The monastery’s stone corridors stretch ahead, dark and dangerous. Somewhere in them, a Keeper with doubts waits to be tested. Somewhere beyond them, an Abbot plans ceremonies that will create monsters. And everywhere, the Bloom waits—patient, hungry, ready to exploit any weakness.

I step into the darkness.

Arwen moves beside me, silent and sharp.

EIGHTEEN

ARWEN

The servant passages beneath the monastery are exactly as I left them.

I lead Zrynok through narrow corridors that smell of mold and forgotten things, following paths I memorized during countless midnight wanderings.
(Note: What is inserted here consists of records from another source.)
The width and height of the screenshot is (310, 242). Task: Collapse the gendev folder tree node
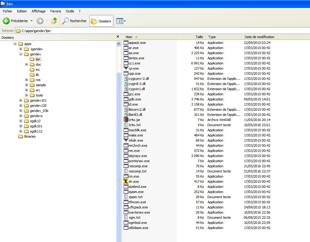pos(21,54)
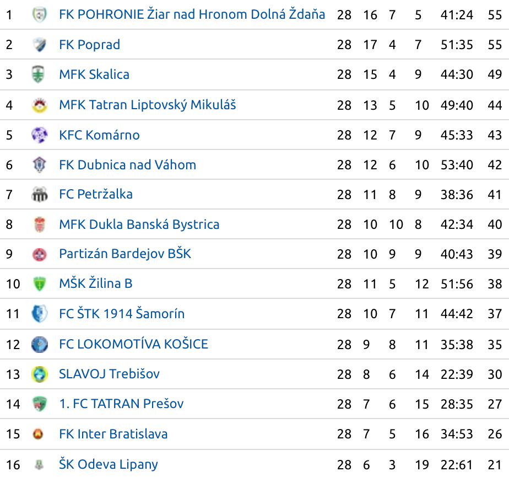Open FK Dubnica nad Váhom link

[128, 165]
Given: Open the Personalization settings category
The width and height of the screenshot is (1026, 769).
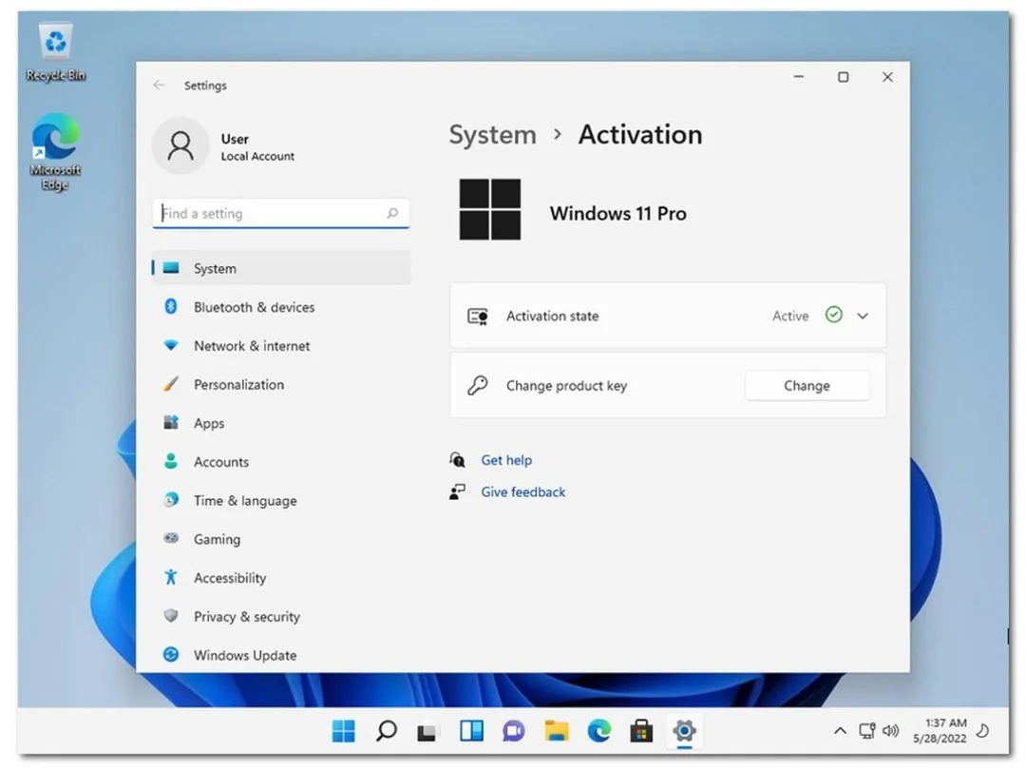Looking at the screenshot, I should pyautogui.click(x=238, y=384).
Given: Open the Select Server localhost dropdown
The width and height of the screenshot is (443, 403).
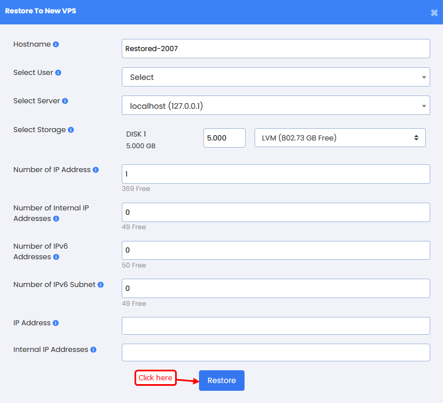Looking at the screenshot, I should 276,105.
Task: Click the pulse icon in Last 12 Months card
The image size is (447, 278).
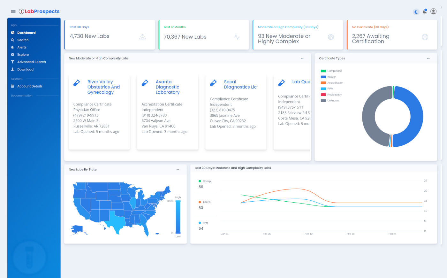Action: click(x=237, y=37)
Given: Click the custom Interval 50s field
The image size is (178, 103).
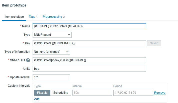Looking at the screenshot, I should tap(92, 93).
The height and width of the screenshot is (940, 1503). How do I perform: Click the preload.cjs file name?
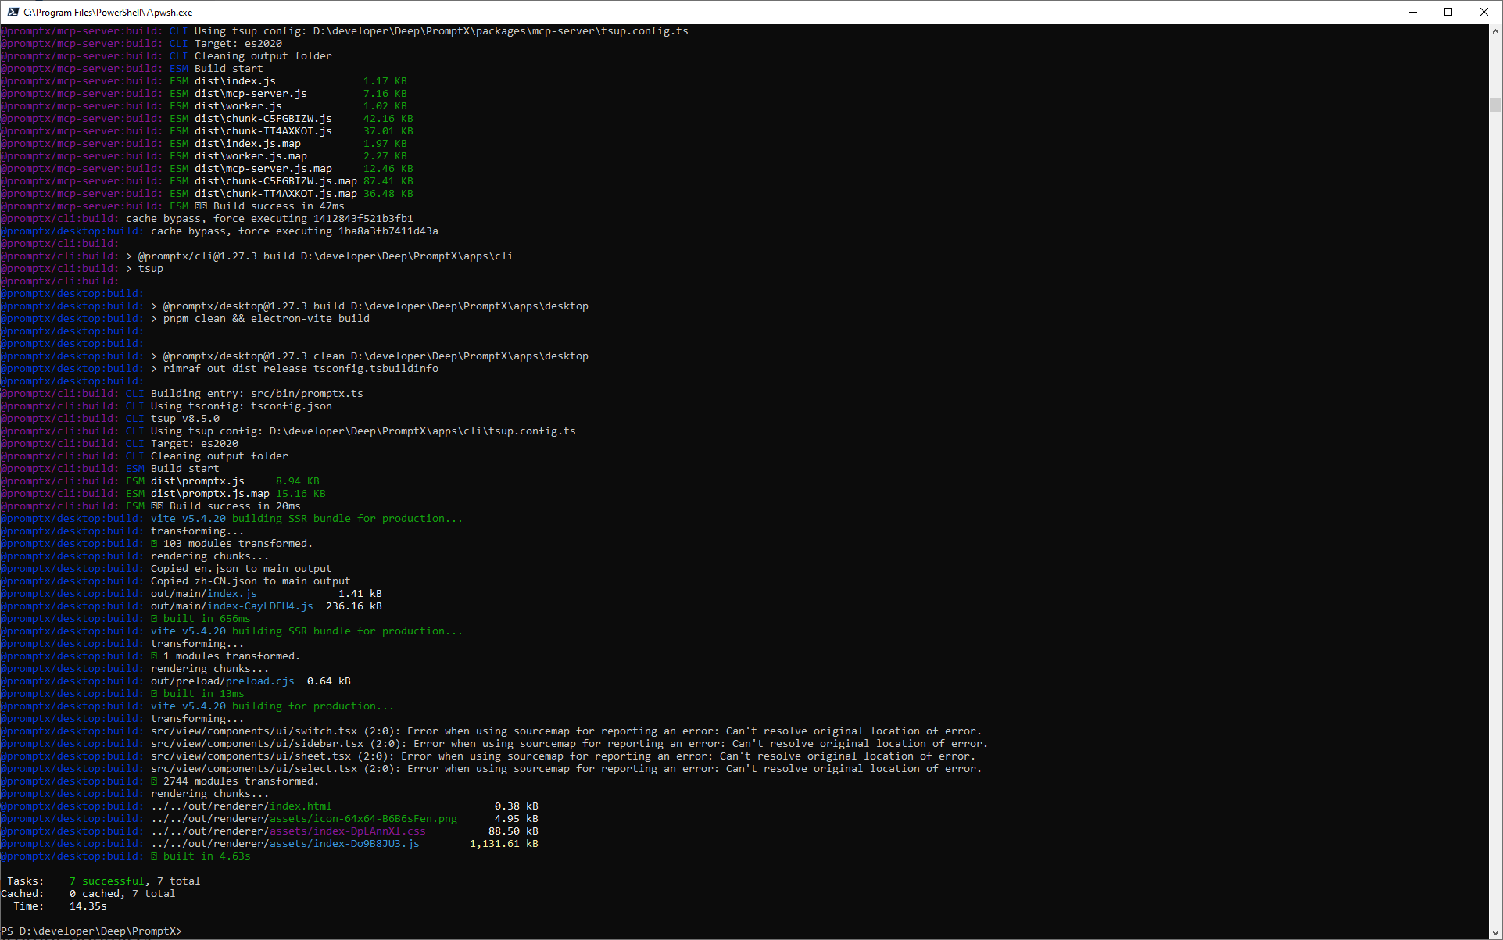coord(259,681)
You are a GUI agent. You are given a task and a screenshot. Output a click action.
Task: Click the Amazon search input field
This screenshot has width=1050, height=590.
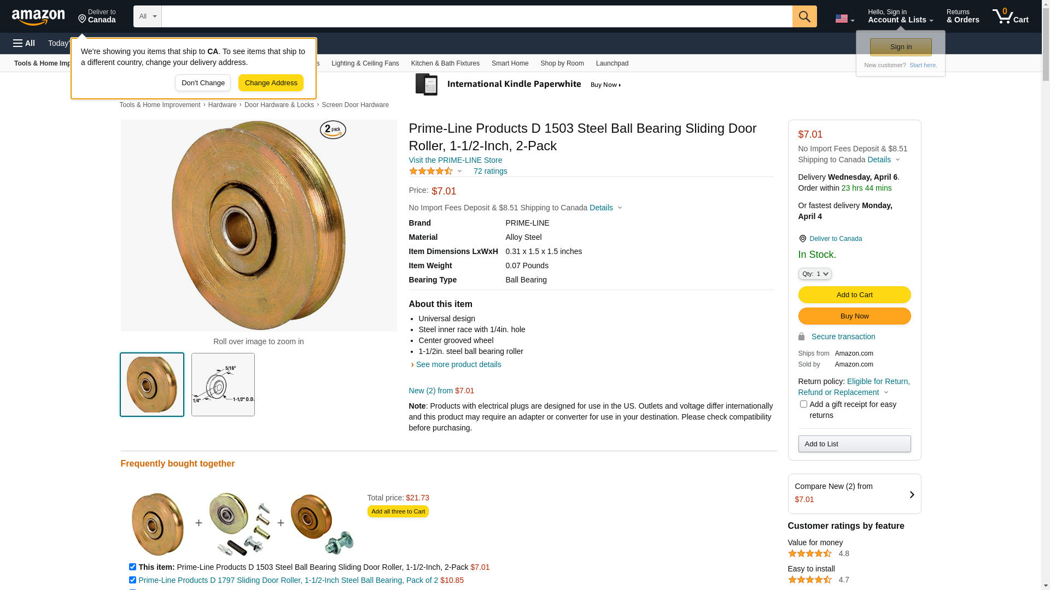coord(477,16)
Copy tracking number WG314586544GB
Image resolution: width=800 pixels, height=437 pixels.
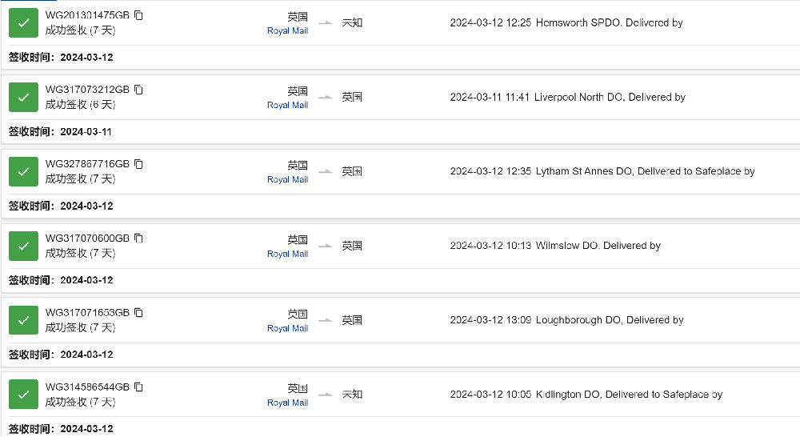tap(138, 387)
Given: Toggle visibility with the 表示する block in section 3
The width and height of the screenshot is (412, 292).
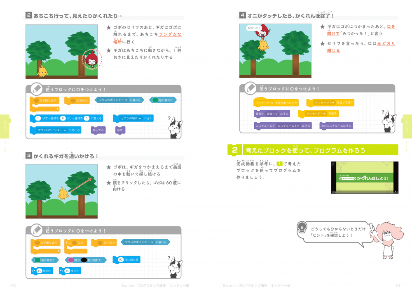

The passages connect the kitchen to the laundry, the laundry to the dormitories, the dormitories to a dozen places the Keepers rarely think to patrol. The cult’s hierarchy depends on keeping prisoners too afraid to explore. Those of us who explored anyway found routes the faithful never knew existed.

“This feels wrong.” Zrynok’s voice is barely above a breath. Even that carries further than I’d like in these stone tunnels. “Too easy.”

“It’s not.”

“And Cael?”

“I showed him. Years ago, before his transformation.” The memory surfaces—Cael finding me in the kitchen passage after a particularly brutal conditioning session, asking if I was hurt, offering water from his own ration. I’d shown him the servant routes as payment for his kindness. “He never told anyone. Even after he became a Keeper.”

“That you know of.”

Fair point. I don’t know what Cael has or hasn’t revealed since his transformation. The boy who kept my secret might be gone entirely, replaced by an enforcer serving the Abbot without question.

But Circe’s message came back coded correctly—the cipher I taught her specifically for communicating with people we couldn’t trust completely. Cael agreed to meet. Alone. In the eastern storage cellar where the spore concentration stays low enough for extended conversation.

Either he’s genuinely doubting his masters, or he’s setting an elaborate trap.

“If this goes wrong,” I say without stopping, “you get out. Don’t wait for me. Don’t try to save me. The mission is more important than?—”

“No.”

The word lands hard. Final. I glance back at him—his bulk filling the narrow passage, his scarred face set in an expression I’ve learned to read as stubborn refusal.